In 1984, President Ronald Reagan designated Sunday, January 22, as Sanctity of Human Life Day. This proclamation was another example of his ability to prod our conscience, of how he could gently offer reminders that we are in this together.
The opening paragraph captures the distilled essence of the pro-life commitment to the equality of all life, not just to the planned and the perfect:
The values and freedoms we cherish as Americans rest on our fundamental commitment to the sanctity of human life. The first of the “unalienable rights” affirmed by our Declaration of Independence is the right to life itself, a right the Declaration states has been endowed by our Creator on all human beings — whether young or old, weak or strong, healthy or handicapped.
To Reagan, as it was/is to all pro-lifers, legal protection is not doled out, based on power rankings. Every single one of us comes before the bar of justice as equals (there’s that word again).
Rather than paraphrase President Reagan’s 1984 message, and rob it of its power, let me quote his remarks in their entirety:
Since 1973, however, more than 15 million [now over 59 million] unborn children have died in legalized abortions — a tragedy of stunning dimensions that stands in sad contrast to our belief that each life is sacred. These children, over tenfold the number of Americans lost in all our Nation’s wars, will never laugh, never sing, never experience the joy of human love; nor will they strive to heal the sick, or feed the poor, or make peace among nations. Abortion has denied them the first and most basic of human rights, and we are infinitely poorer for their loss.
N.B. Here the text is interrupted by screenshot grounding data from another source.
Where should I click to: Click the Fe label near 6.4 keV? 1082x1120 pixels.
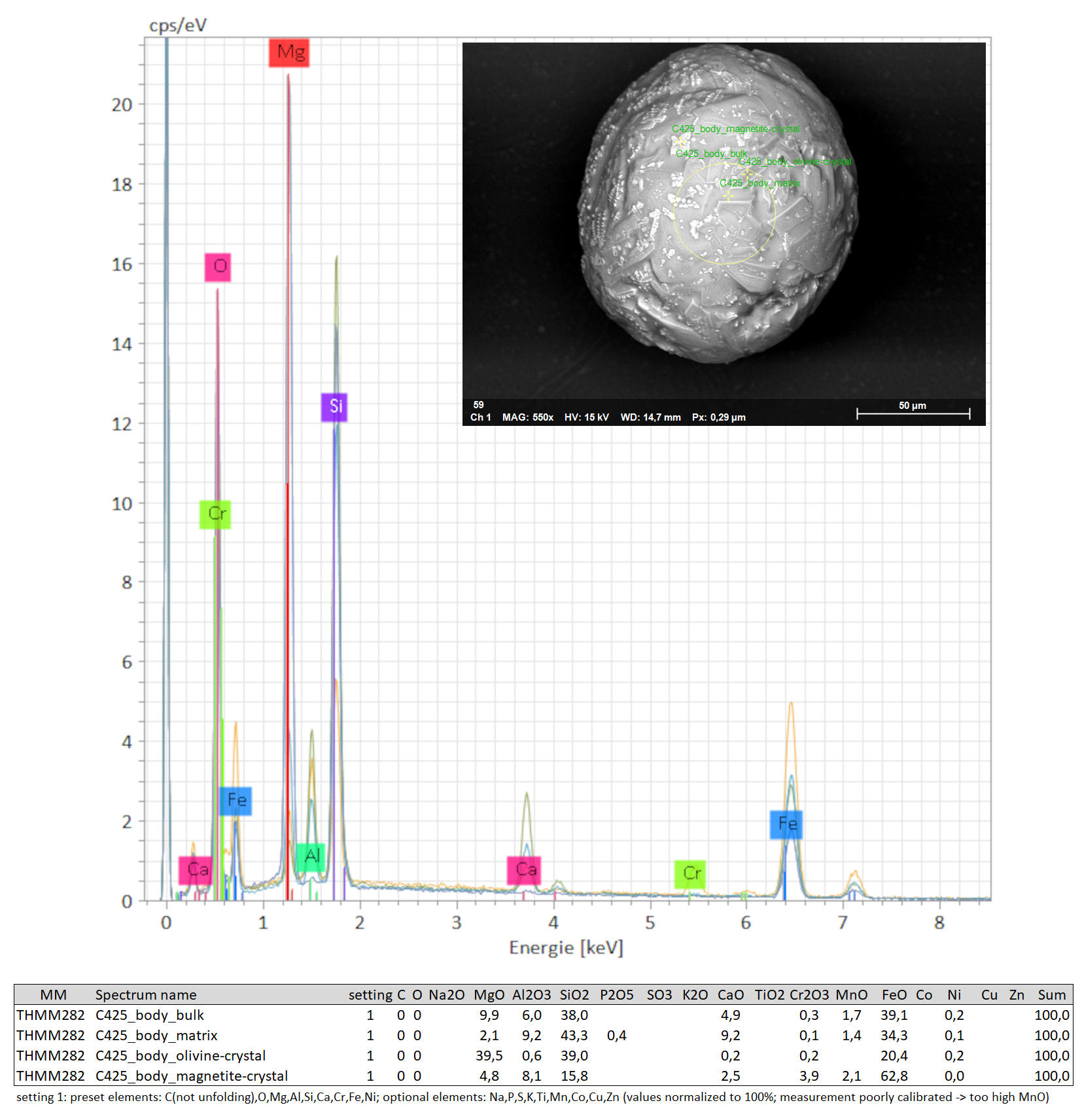click(786, 824)
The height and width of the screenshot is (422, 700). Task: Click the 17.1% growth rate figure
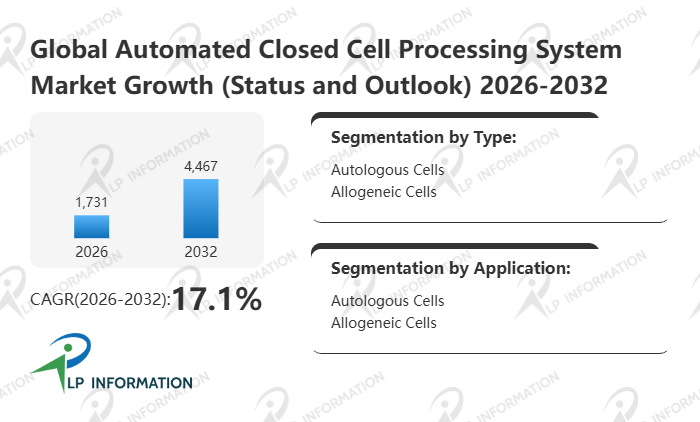tap(217, 298)

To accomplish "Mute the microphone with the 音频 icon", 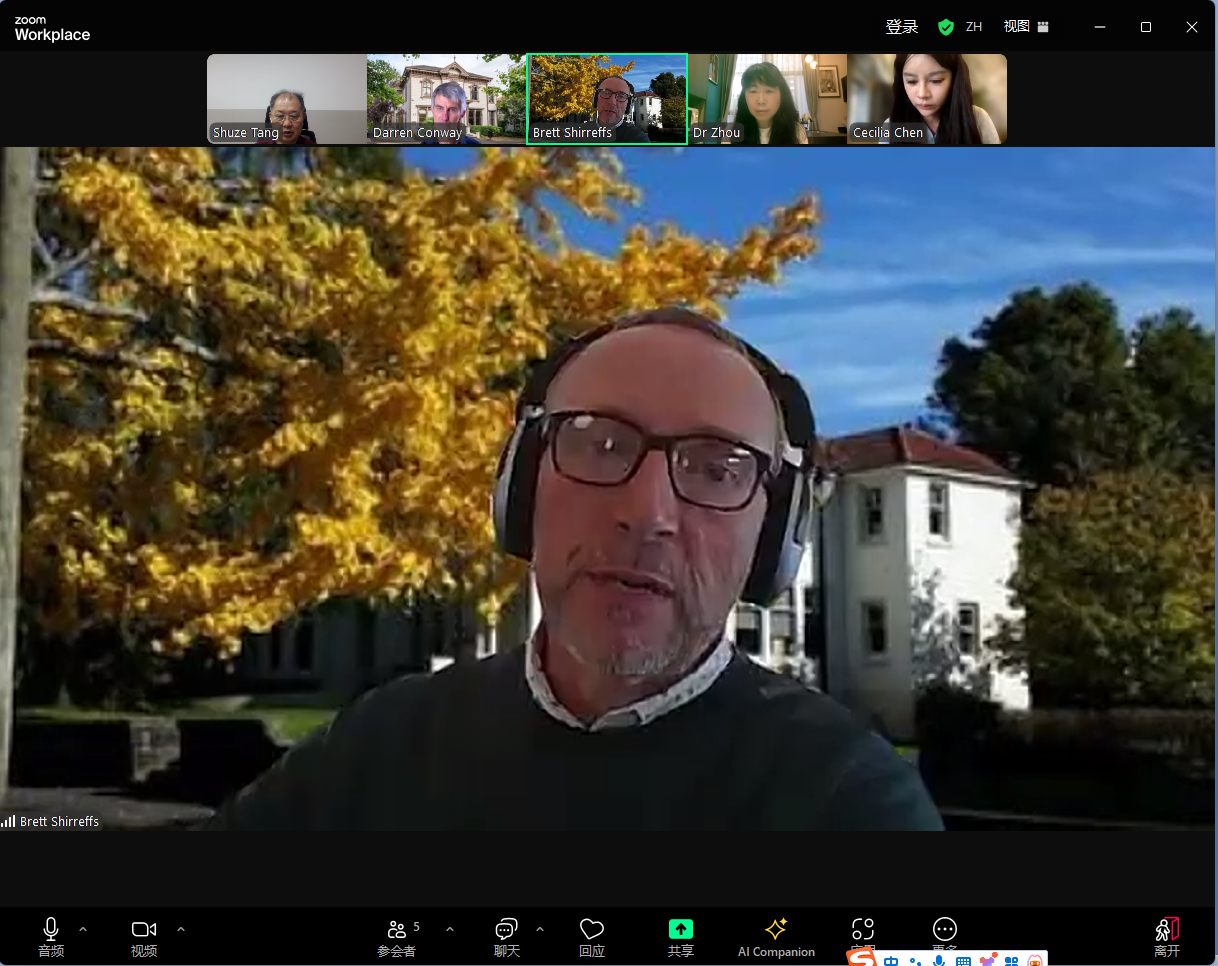I will point(51,930).
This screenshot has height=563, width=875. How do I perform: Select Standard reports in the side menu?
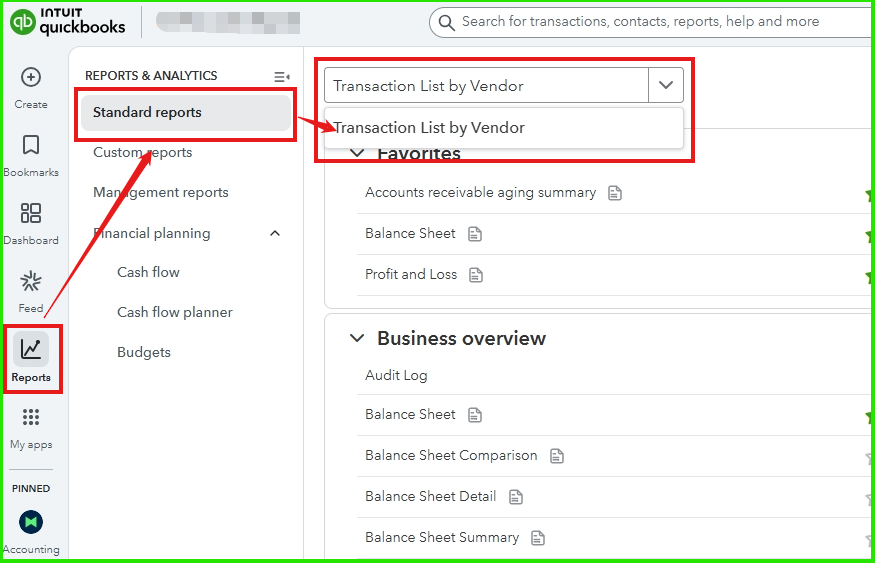point(147,113)
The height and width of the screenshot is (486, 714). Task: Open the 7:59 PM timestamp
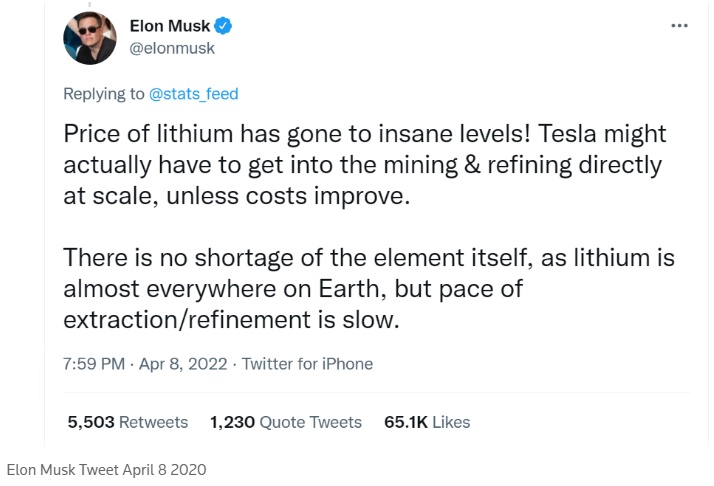(x=92, y=364)
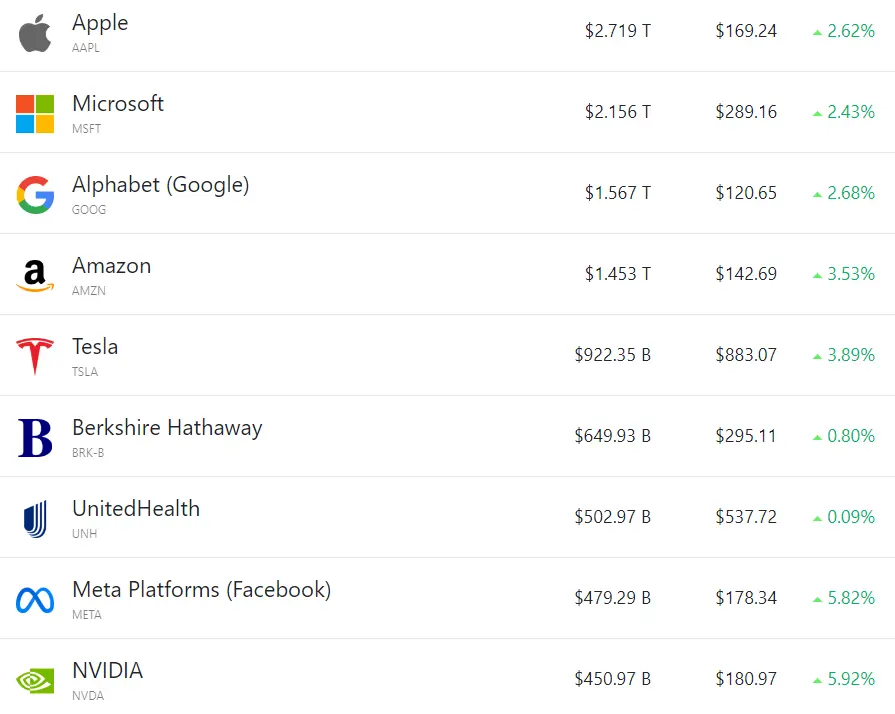Viewport: 895px width, 714px height.
Task: Select the Berkshire Hathaway B logo
Action: coord(35,438)
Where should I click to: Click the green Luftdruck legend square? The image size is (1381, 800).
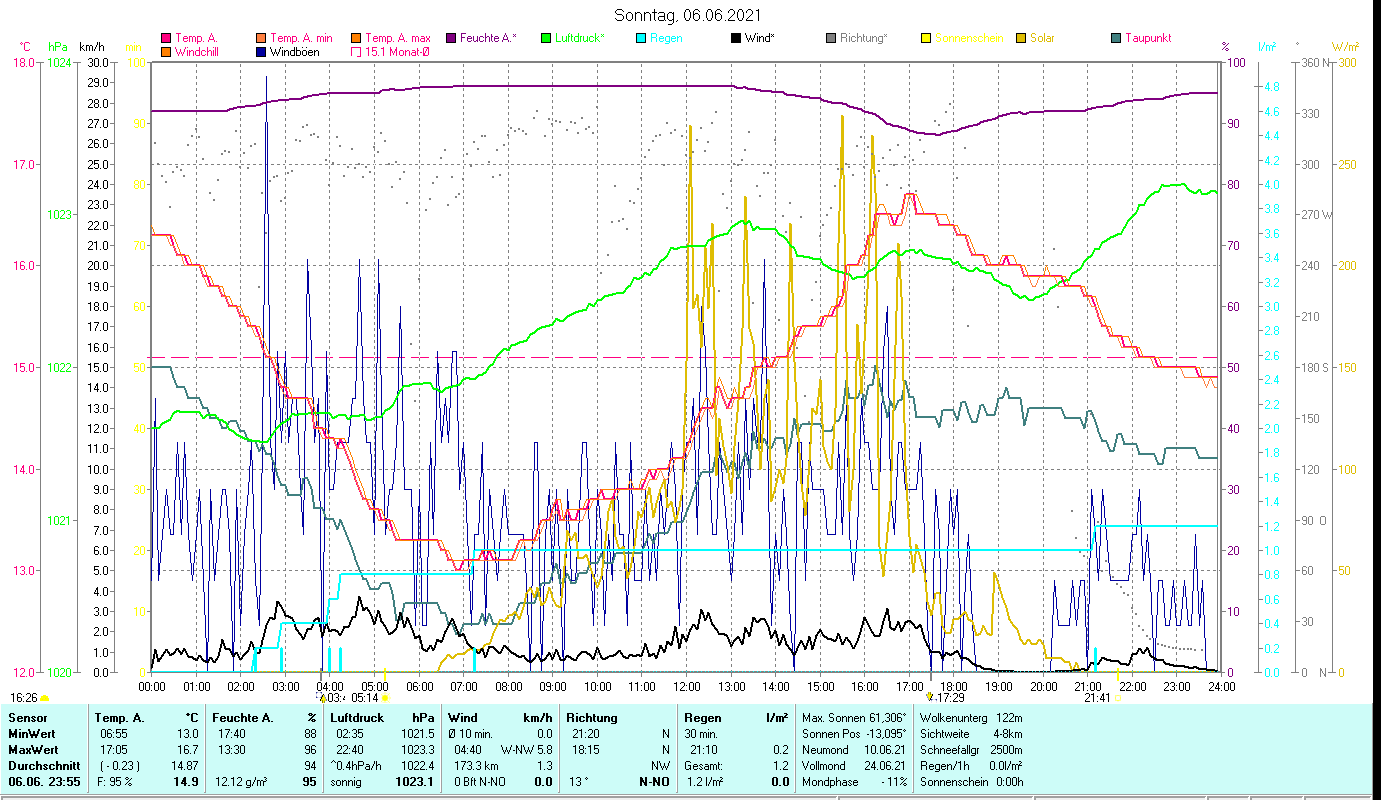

We are poorer not simply for lives not led and for contributions not made, but also for the erosion of our sense of the worth and dignity of every individual. To diminish the value of one category of human life is to diminish us all. Slavery, which treated Blacks as something less than human, to be bought and sold if convenient, cheapened human life and mocked our dedication to the freedom and equality of all men and women. Can we say that abortion — which treats the unborn as something less than human, to be destroyed if convenient — will be less corrosive to the values we hold dear?
We have been given the precious gift of human life, made more precious still by our births in or pilgrimages to a land of freedom. It is fitting, then, on the anniversary of the Supreme Court decision in Roe v. Wade that struck down State anti-abortion laws, that we reflect anew on these blessings, and on our corresponding responsibility to guard with care the lives and freedoms of even the weakest of our fellow human beings.
Now, Therefore, I, Ronald Reagan, President of the United States of America, do hereby proclaim Sunday, January 22, 1984, as National Sanctity of Human Life Day. I call upon the citizens of this blessed land to gather on that day in homes and places of worship to give thanks for the gift of life, and to reaffirm our commitment to the dignity of every human being and the sanctity of each human life.
In Witness Whereof, I have hereunto set my hand this 13th day of January, in the year of our Lord nineteen hundred and eighty-four, and of the Independence of the United States of America the two hundred and eighth.